Pabrik Nikel Sulfat ini akan didirikan di atas lahan seluas 970.000 m2 di Kawasan
Industri Morowali, Sulawesi Tengah. Pabrik ini memperkerjakan 257 orang untuk
menjalankan pabrik ini, baik secara administrasi maupun operasional. Dalam
mengoperasikan pabrik ini diperlukan 2462 KWh, bahan bakar solar sebanyak 79150
liter/hari, dan kebutuhan air sebanyak 10357 L/jam dan gas nitrogen sebanyak 85690 L/jam.

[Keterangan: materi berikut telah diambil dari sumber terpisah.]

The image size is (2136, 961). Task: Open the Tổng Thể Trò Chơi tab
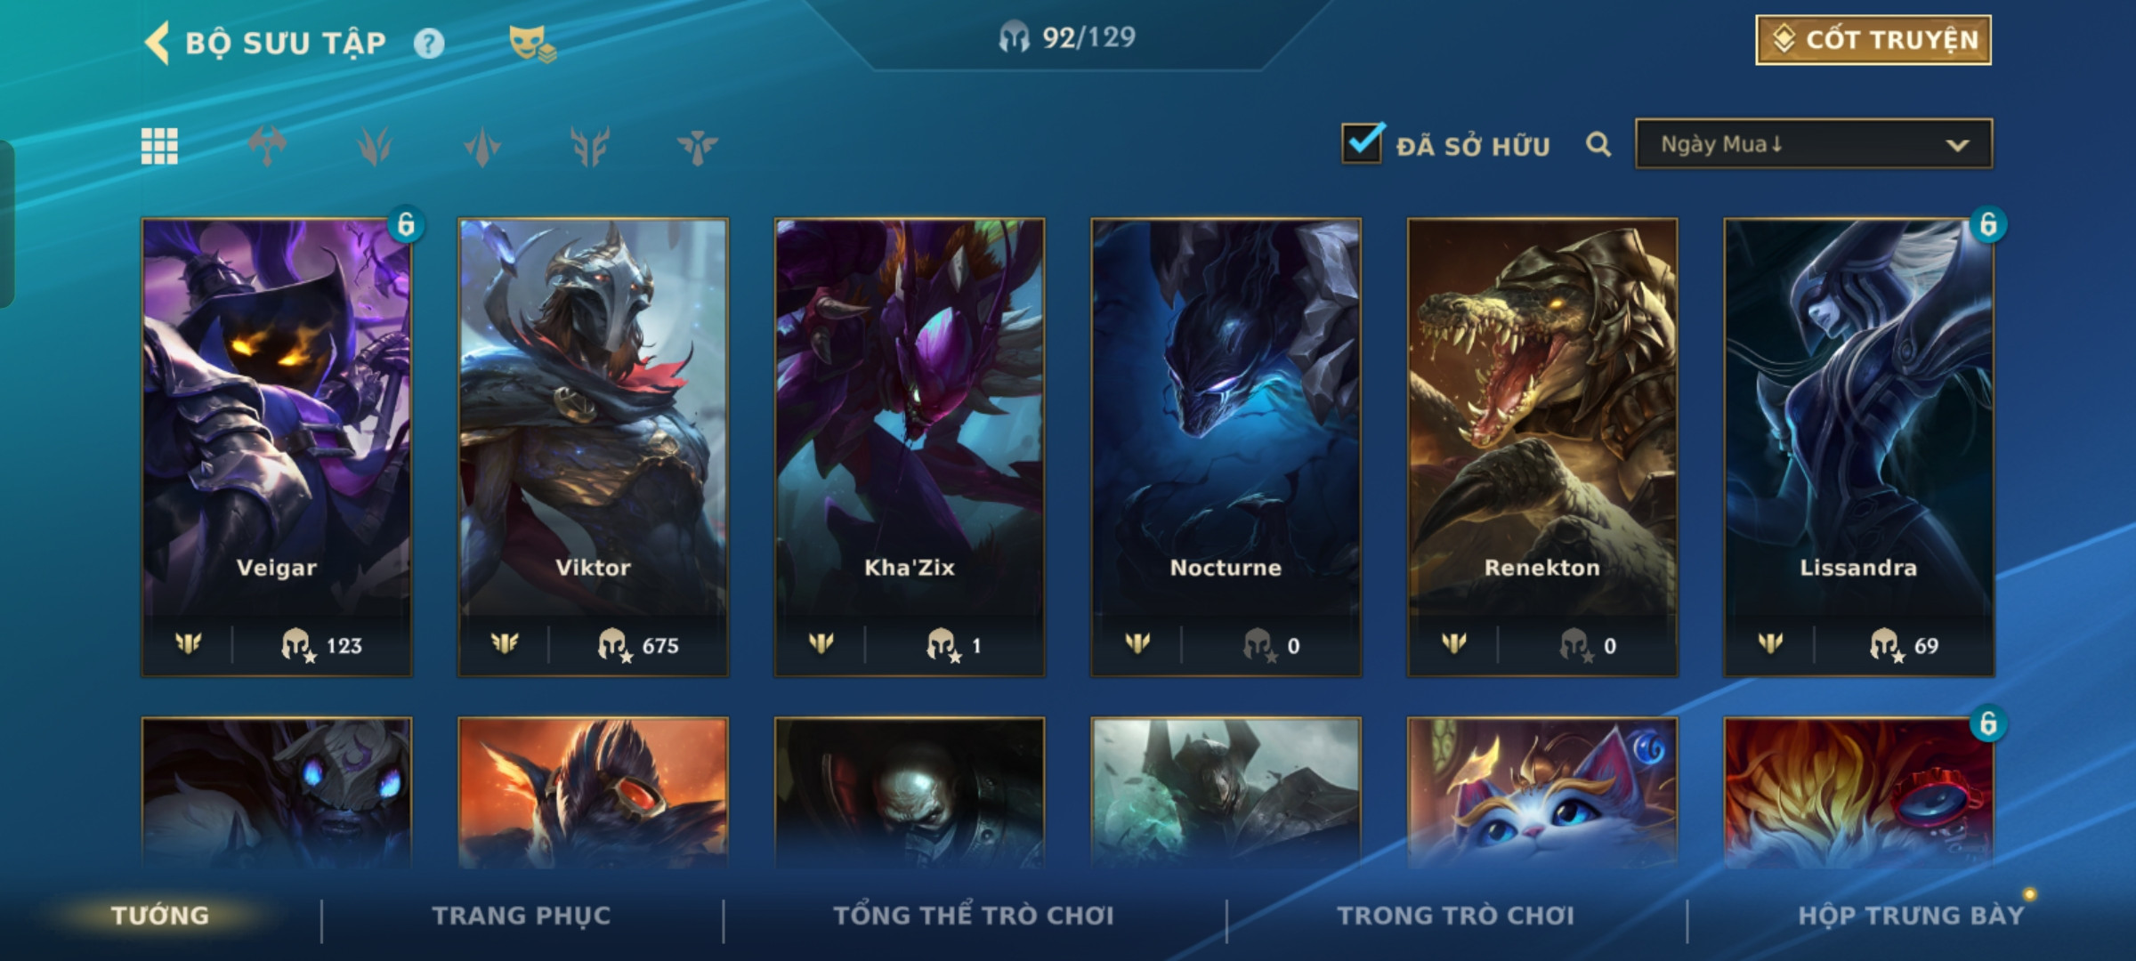click(x=974, y=916)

Berdasarkan analisa ekonomi untuk mendirikan pabrik ini dibutuhkan modal tetap
sebesar Rp 13.179.323.357.787 dan modal kerja sebesar Rp 375.207.417.366 dengan
Internal Rate of Return (IRR) sebesar 52,4% dan berhasil mencapai Minimum Payback
Period pada 2 tahun 11 bulan.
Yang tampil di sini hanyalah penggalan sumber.